**Data supplied**
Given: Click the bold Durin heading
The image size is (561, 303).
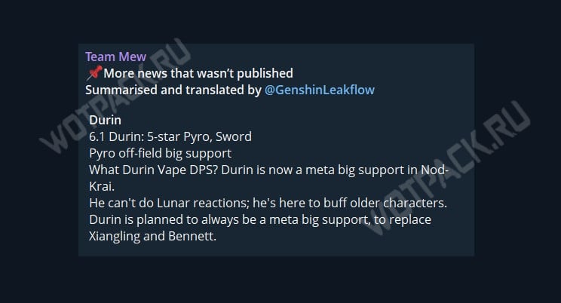Looking at the screenshot, I should tap(106, 120).
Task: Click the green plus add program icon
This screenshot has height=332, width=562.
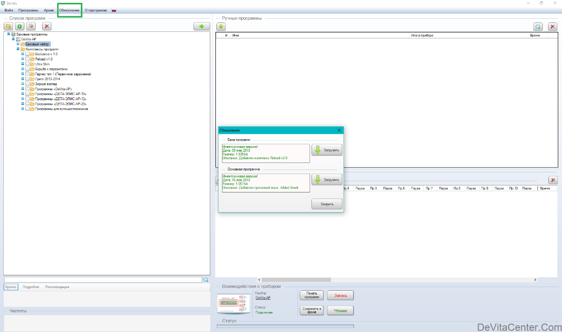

**What you are asked to do**
Copy only the lines running from the one that holds "The image size is (561, 303)." through the last line of the data, and include both of those lines. Do not copy any pictures.

**Task response**
The image size is (561, 303).
Looking at the screenshot, I should tap(106, 120).
Task: Click the green plus add program icon
This screenshot has height=332, width=562.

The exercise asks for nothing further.